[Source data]
········
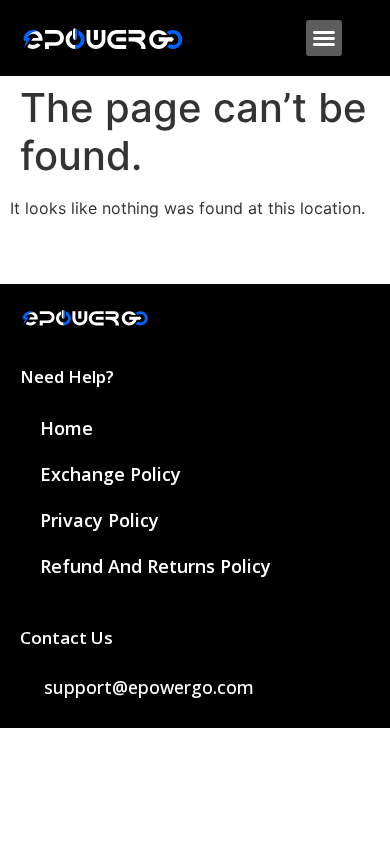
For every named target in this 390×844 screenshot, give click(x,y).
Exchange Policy (110, 474)
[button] (324, 38)
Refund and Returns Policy (155, 566)
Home (66, 428)
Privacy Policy (99, 520)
········
## TRY IT
Give back the entries verbatim. Do not include any picture.

## RESPONSE AREA
For every named target in this 390×844 screenshot, give click(x,y).
Exchange Policy (110, 474)
[button] (324, 38)
Refund and Returns Policy (155, 566)
Home (66, 428)
Privacy Policy (99, 520)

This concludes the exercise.